- DESCRIPTION OF THE TASK
Copy the records exactly. Include every line.
** Opening RECORDS PROVIDED block **
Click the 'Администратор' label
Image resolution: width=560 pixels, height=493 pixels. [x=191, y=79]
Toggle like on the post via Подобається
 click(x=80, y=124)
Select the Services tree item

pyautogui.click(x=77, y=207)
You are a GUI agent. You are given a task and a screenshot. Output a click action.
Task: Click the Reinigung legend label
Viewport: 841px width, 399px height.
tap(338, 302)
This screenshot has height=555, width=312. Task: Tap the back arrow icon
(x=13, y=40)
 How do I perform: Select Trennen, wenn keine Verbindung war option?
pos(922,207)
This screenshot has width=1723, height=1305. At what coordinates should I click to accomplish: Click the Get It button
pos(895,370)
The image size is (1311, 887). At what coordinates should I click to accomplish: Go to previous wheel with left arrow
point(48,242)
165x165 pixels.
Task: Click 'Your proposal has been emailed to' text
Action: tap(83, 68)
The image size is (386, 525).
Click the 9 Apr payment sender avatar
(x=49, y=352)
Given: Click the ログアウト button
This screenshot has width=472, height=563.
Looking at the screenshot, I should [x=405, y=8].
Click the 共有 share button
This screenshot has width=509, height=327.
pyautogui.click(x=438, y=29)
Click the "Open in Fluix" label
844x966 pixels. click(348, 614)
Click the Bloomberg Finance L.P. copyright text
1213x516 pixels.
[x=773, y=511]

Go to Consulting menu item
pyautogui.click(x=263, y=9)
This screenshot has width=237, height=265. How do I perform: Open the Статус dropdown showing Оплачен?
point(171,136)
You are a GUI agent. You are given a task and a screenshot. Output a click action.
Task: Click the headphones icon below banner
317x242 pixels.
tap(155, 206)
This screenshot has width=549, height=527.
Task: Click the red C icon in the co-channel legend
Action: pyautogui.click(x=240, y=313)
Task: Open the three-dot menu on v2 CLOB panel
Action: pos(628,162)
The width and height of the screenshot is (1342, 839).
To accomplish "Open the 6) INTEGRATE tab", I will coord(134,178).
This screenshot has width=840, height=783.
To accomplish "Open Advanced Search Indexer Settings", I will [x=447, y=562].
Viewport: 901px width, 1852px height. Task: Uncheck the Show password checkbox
** Closing RECORDS PROVIDED block **
- RESULT FOR THIS EXERCISE
Click the 'Администратор' label
Image resolution: width=560 pixels, height=493 pixels. [x=191, y=79]
Toggle like on the post via Подобається
 click(x=80, y=124)
Select the Services tree item

pyautogui.click(x=77, y=207)
You are a GUI agent. You are given a task and a screenshot. Output a click action.
Task: Click the Reinigung legend label
Viewport: 841px width, 399px height.
tap(338, 302)
This screenshot has height=555, width=312. Task: Tap the back arrow icon
(x=13, y=40)
 How do I perform: Select Trennen, wenn keine Verbindung war option?
pos(922,207)
This screenshot has width=1723, height=1305. At what coordinates should I click to accomplish: Click the Get It button
pos(895,370)
The image size is (1311, 887). At what coordinates should I click to accomplish: Go to previous wheel with left arrow
point(48,242)
165x165 pixels.
Task: Click 'Your proposal has been emailed to' text
Action: tap(83, 68)
The image size is (386, 525).
Click the 9 Apr payment sender avatar
(x=49, y=352)
Given: Click the ログアウト button
This screenshot has width=472, height=563.
Looking at the screenshot, I should [x=405, y=8].
Click the 共有 share button
This screenshot has width=509, height=327.
pyautogui.click(x=438, y=29)
Click the "Open in Fluix" label
844x966 pixels. click(348, 614)
Click the Bloomberg Finance L.P. copyright text
1213x516 pixels.
[x=773, y=511]

Go to Consulting menu item
pyautogui.click(x=263, y=9)
This screenshot has width=237, height=265. How do I perform: Open the Статус dropdown showing Оплачен?
point(171,136)
You are a GUI agent. You are given a task and a screenshot. Output a click action.
Task: Click the headphones icon below banner
317x242 pixels.
tap(155, 206)
This screenshot has width=549, height=527.
Task: Click the red C icon in the co-channel legend
Action: pyautogui.click(x=240, y=313)
Task: Open the three-dot menu on v2 CLOB panel
Action: pos(628,162)
The width and height of the screenshot is (1342, 839).
To accomplish "Open the 6) INTEGRATE tab", I will coord(134,178).
This screenshot has width=840, height=783.
To accomplish "Open Advanced Search Indexer Settings", I will [x=447, y=562].
Viewport: 901px width, 1852px height. Task: Uncheck the Show password checkbox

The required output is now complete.